* PASSAGE FOR REVIEW *
_ _ _ _ _

I am just coming to the end of an 8-day trip to Karachi. I was last here almost exactly 3 years ago in November 2019, just before our world was poleaxed by corona.

I have been looking for differences here and, superficially there are some. Imran Khan is history, at least for now; the sovereign bond is trading at 38% (Sri Lanka defaulted when it reached 36%); and the terrible floods damaged homes, infrastructure and livelihoods. But somehow this does not feel like change and Pakistan has come through worse. The change seems to sit more with me.

The pandemic years seriously reduced international travel and turned many people’s lives, including my own, into one that was more constricted, most obviously by the four walls of our “working from home’ existence. I don’t think we are close to understanding how this has damaged us as a society, but from a family viewpoint I can see the effects.

The Pakistani lens is very different. Surrounded as it is by Iran, Afghanistan, China and India its world view is far removed from my London-centric one, so I found myself, more than normal, listening to the Karachi board meeting and dinner party conversation and trying to achieve a ‘covid reset’.

_ _ _ _ _

* LISTED ENTRIES *
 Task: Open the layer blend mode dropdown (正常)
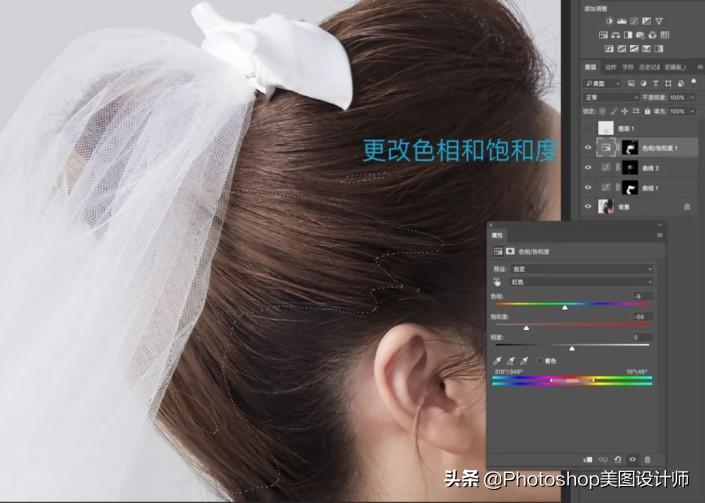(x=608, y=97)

_ _ _ _ _

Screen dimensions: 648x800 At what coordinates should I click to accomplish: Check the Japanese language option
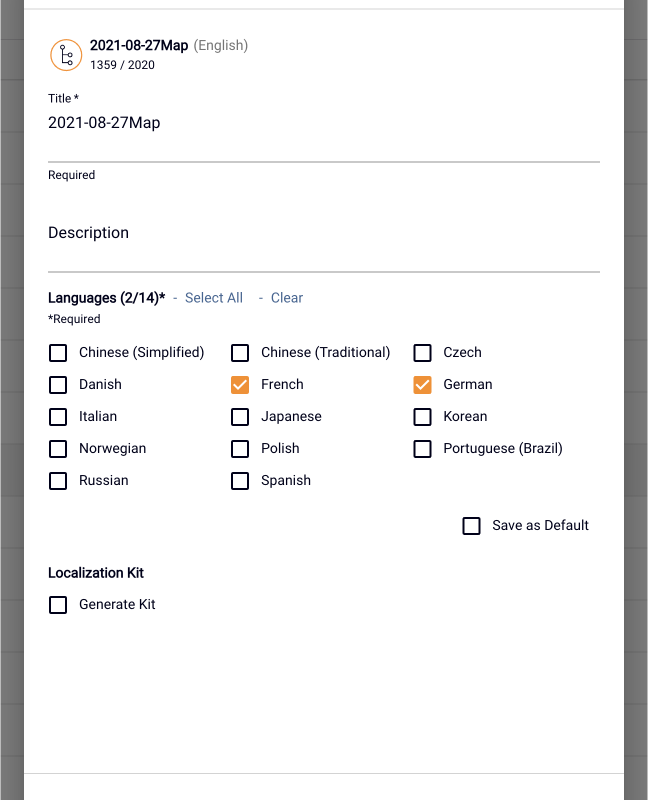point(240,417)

_ _ _ _ _

* USING THE INFORMATION *
1 – In the Karachi trip account, why is the Pakistani world view far removed from the writer's? Answer in one to three sentences.
2 – Resume the Karachi trip account after its last sentence, keeping the writer's first-person voice.

* TASK RESULTS *
1 – Pakistan is surrounded by Iran, Afghanistan, China and India. That setting gives it a lens very different from the writer's London-centric view.

2 –
At the end of 2020/21 I used to take early morning walks around Hyde Park with a friend. I remember clearly expressing my view that the virus we were hiding from could trace its origin to a human hand and that, when history was written the Wuhan wet-market would not be the villain of this story. I don’t believe this opinion is too controversial now as so much has been written on this, however, at the time, based on the reaction I got, I have never felt more like a nutty conspiracy theorist. What did I do? I basically kept quiet. In a time of QAnon and men in buffalo horns taking the Capitol I did not want to be lumped in with them.

Eighteen months later the Nordstream pipeline is sabotaged and the western view is set - clearly the Russians are to blame. But something is niggling in my brain, it does not make any sense. Why would they blow up the delivery mechanism for their largest export? The only countries with the expertise to undertake this action are the UK, Russia and the USA, so surely another logical explanation is that the USA have done this in order to ensure that Germany cannot enter into any deal with Russia and extreme pressure can be maintained? I push this to the back of my head, but in Karachi this explanation is the mainstream. In western media Professor Jeffrey Sachs, an economics professor at Columbia, tried to put this argument forward on Bloomberg TV, you can watch the clip here, and never has a interview turned so unexpectedly and been closed down so rapidly.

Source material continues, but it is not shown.